On the Effect of Misspecifying the Embedding Dimension in Low-rank Network Models
Abstract
As network data has become ubiquitous in the sciences, there has been growing interest in network models whose structure is driven by latent node-level variables in a (typically low-dimensional) latent geometric space. These "latent positions" are often estimated via embeddings, whereby the nodes of a network are mapped to points in Euclidean space so that "similar" nodes are mapped to nearby points. Under certain model assumptions, these embeddings are consistent estimates of the latent positions, but most such results require the embedding dimension to be chosen correctly. Methods for choosing the embedding dimension have been studied extensively, but little is known about the behavior of embeddings when the dimension is misspecified.

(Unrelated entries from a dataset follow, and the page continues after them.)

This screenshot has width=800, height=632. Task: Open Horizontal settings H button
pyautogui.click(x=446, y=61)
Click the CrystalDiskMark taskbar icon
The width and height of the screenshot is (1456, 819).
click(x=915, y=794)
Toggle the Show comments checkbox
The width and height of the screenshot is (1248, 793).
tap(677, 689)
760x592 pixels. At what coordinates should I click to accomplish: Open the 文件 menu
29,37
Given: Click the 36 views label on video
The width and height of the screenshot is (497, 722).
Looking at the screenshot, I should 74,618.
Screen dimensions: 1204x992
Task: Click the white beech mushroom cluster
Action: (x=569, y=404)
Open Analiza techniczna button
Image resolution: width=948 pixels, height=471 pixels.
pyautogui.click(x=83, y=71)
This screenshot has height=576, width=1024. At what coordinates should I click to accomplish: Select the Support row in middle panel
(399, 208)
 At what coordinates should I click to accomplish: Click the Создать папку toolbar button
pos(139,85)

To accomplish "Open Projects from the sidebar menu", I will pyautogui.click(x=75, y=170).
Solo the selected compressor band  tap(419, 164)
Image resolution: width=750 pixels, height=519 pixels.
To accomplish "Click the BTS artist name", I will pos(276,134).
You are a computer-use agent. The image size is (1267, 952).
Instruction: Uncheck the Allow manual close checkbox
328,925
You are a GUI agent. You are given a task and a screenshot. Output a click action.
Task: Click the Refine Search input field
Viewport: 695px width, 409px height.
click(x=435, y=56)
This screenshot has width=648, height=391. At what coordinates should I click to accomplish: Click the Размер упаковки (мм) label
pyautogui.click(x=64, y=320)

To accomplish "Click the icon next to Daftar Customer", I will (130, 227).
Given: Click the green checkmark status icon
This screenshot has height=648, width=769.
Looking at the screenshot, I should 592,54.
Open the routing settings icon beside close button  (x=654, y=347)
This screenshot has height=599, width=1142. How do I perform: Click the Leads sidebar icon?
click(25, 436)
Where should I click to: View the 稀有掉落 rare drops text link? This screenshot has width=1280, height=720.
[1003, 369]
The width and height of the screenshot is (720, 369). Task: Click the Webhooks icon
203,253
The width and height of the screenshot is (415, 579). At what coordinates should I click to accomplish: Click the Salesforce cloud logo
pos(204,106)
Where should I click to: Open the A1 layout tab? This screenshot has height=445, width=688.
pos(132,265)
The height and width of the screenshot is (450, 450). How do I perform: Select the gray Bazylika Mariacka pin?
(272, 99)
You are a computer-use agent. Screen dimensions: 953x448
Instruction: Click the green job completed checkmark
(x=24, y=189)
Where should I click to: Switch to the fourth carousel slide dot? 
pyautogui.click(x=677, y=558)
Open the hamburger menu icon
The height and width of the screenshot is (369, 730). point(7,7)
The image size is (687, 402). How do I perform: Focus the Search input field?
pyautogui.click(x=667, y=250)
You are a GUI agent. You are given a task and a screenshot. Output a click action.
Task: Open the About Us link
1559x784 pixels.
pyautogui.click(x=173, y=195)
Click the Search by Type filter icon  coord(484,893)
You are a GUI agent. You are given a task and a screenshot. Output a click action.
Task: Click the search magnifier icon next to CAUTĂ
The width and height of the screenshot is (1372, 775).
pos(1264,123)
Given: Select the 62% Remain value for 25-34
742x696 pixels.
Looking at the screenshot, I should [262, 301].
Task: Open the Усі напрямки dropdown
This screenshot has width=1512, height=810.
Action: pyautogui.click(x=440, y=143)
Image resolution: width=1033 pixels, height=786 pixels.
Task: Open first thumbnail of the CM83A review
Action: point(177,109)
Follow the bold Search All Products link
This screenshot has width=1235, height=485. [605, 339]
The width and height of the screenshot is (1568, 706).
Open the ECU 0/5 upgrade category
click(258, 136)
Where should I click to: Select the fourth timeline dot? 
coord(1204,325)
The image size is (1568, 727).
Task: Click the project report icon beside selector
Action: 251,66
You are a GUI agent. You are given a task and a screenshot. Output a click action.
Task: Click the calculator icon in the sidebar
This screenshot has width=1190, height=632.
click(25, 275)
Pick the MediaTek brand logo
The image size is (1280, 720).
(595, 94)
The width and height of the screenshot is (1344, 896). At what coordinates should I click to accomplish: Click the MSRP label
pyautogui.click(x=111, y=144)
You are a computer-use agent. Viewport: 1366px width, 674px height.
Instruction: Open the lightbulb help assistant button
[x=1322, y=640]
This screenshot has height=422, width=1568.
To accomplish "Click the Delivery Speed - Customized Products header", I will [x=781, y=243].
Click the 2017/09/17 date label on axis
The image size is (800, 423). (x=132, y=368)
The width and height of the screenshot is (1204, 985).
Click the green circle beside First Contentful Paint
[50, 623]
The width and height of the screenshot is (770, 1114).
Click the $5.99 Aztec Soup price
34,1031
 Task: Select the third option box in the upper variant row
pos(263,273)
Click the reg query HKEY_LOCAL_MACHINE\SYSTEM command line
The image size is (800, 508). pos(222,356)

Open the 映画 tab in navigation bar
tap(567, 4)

In this work, we provide a theoretical description of the effects of dimension misspecification under the random dot product graph, a class of latent space network models that includes several widely-used network models, most notably the stochastic blockmodel, as special cases. We show that when the dimension is chosen too large, consistent estimation still holds, albeit at a slower rate than when the embedding dimension is chosen correctly. On the other hand, when the dimension is chosen too small, there is a fundamental estimation error lower bound that need not go to zero in the large-network limit. A range of synthetic data experiments support our theoretical results. Our main technical result, which may be of independent interest, is a generalization of earlier work in random matrix theory showing that all non-signal eigenvectors of a low-rank matrix subject to additive noise are delocalized.